O problema das questões acima arroladas é que nós inventamos a indústria dos biocombustíveis e já não somos mais os líderes mundiais da produção nem de etanol. Devemos lembrar que os EUA são o maior produtor de soja do mundo (potencializando-se como um futuro líder mundial no fabrico do diesel de óleo vegetal). Além disso, a Alemanha é a maior produtora mundial de biodiesel (extraindo óleo de nabo forrageiro e comprando óleo de palma) possuindo, inclusive, postos distribuindo B100 (utilização de 100% de óleo vegetal para a produção de biodiesel).

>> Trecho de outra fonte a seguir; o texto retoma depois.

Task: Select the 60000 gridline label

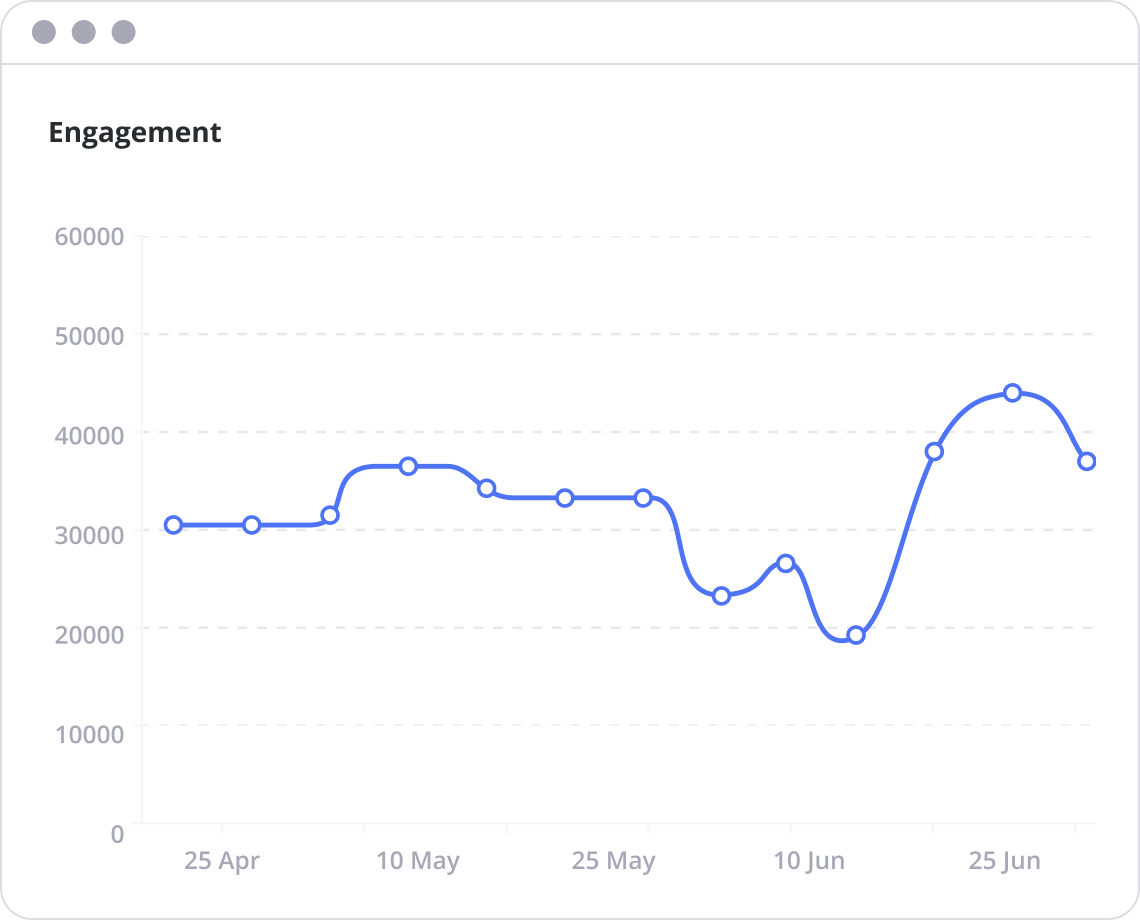Action: click(91, 237)
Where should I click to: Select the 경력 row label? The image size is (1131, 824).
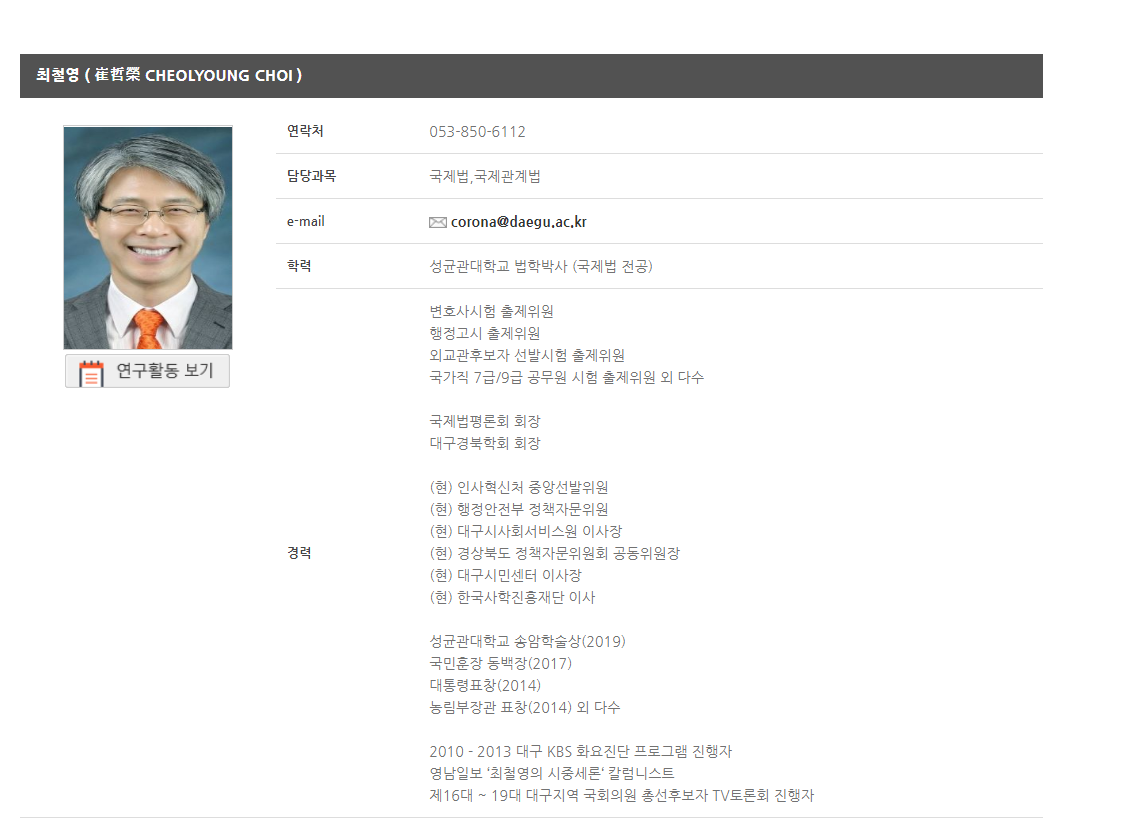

Na verdade não temos uma política interna definida para a produção de biocombustíveis (deixando inclusive o Norte e o Nordeste fora desse processo). Para piorar as coisas, um país radicalmente pragmático e com muito dinheiro como os EUA passa a ser o formulador das propostas de política produtiva e comercial mundial para a área em tela (inclusive as duas proposições principais que são a formatação de um mercado mundial e de uma entidade nos moldes da OPEP para o controle mundial da produção e dos preços nesse novo setor), quando ao Brasil caberia esse papel.
É preciso que se tome um posicionamento mais pró-ativo sobre as questões aqui tratadas. Caso isso não ocorra seremos conduzidos pelo processo e, logo-logo, não seremos mais nada (ou muito pouco) em termos de peso na condução da política mundial bioenergética, passando de locomotiva a vagão de terceira classe da grande potência norte-americana.